▸ **Supplied passage**:
13 October 2014
At a time when the democratically elected Government of Jammu & Kashmir had failed in its civic duties and was fumbling in the dark, it was the Indian Army, the supposed villain in the region, that emerged as the knight in shining armour
While India’s Army, its corporate sector and social media were busy helping the people of the flood-hit Kashmir to survive and recover from some of the worst floods in living memory, a slow crescendo was building up claiming in effect that these actions “did not wipe out the sins of the past”.
In that barrage of negativity that kept going with our relief efforts, there are two points that we need to understand. First — what each of the protagonists do and what they said. Second — what their motivations are.
The Armed Forces on their part proved the necessity of the Armed Forces (Special Powers) Act when it is used well. The Army, used this very law requisitioning some of the infrastructure for its relief work. Supposedly reviled by the Kashmiris, the butt of Pakistani venom, the Army faced complete apathy in normal times from the bulk of Kashmir’s population. Yet, had it not been for the Army’s rescue teams and its “infrastructure of occupation” as secessionists would call it, how many more lives would have been lost?
At a time when the democratically elected Government of Jammu & Kashmir had failed in its civic duties in buttressing the embankments (which they should have know about anyway) and a Home Ministry that was fumbling in the dark, it is this supposed villain that had come out as the knight in shining armour.

▸ **Exercise task A**:
In the listing, from the line with "Where should I click to: Click" through the end of the listing, replace "message" with "post" and leave everything else unchanged.
The Kashmir flood article has no connection to the listing that comes next.

▸ **Given data**:

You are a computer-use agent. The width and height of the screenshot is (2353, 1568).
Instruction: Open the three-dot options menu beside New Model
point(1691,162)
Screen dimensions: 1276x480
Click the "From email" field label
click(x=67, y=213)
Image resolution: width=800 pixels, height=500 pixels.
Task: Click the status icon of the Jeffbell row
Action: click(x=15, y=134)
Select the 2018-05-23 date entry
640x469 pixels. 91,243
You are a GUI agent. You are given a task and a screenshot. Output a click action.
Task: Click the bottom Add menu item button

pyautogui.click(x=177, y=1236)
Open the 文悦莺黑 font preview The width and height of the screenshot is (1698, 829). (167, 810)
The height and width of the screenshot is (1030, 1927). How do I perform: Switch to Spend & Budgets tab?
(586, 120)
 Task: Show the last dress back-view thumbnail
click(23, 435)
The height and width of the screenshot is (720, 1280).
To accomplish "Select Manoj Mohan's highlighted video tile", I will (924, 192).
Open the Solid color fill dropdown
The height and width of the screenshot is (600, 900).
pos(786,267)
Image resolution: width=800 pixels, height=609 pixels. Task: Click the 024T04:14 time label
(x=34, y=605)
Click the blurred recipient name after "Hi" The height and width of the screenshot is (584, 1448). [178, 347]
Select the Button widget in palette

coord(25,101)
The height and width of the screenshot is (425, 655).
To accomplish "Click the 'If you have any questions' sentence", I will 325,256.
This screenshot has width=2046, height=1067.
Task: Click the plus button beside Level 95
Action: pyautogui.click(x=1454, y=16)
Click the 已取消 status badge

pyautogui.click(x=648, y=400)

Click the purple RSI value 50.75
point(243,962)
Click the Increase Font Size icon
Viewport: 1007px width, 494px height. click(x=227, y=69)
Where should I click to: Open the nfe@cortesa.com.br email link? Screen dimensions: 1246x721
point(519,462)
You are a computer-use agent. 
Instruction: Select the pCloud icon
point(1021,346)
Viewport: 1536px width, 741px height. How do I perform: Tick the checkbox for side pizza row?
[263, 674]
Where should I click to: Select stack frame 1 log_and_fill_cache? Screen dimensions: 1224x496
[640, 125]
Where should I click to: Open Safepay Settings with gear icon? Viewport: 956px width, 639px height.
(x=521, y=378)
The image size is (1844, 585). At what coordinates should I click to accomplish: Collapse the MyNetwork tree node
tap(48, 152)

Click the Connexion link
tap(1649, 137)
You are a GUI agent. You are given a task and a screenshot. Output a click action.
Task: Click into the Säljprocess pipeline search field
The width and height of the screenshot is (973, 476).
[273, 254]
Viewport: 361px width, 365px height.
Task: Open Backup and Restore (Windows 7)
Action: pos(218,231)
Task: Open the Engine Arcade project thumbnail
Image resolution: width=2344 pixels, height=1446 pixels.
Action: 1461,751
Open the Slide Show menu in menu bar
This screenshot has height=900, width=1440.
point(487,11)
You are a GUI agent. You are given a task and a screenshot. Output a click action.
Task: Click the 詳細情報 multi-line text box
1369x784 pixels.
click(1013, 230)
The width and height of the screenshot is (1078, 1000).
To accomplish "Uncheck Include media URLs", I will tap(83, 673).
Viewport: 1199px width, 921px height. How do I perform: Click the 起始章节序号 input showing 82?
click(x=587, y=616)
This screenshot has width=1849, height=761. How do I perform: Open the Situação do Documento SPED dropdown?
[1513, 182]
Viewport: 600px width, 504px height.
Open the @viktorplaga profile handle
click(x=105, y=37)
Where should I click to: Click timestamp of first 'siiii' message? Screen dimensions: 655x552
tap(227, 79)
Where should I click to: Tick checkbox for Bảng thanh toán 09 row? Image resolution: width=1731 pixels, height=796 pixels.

▸ **Exercise task B**:
According to the article on the Kashmir floods, which law did the Army use to requisition infrastructure for its relief work?

▸ **Full solution A**:
Where should I click to: Click timestamp of first 'siiii' post? Screen dimensions: 655x552
tap(227, 79)
Where should I click to: Tick checkbox for Bảng thanh toán 09 row? Image resolution: width=1731 pixels, height=796 pixels.

▸ **Full solution B**:
The Armed Forces (Special Powers) Act.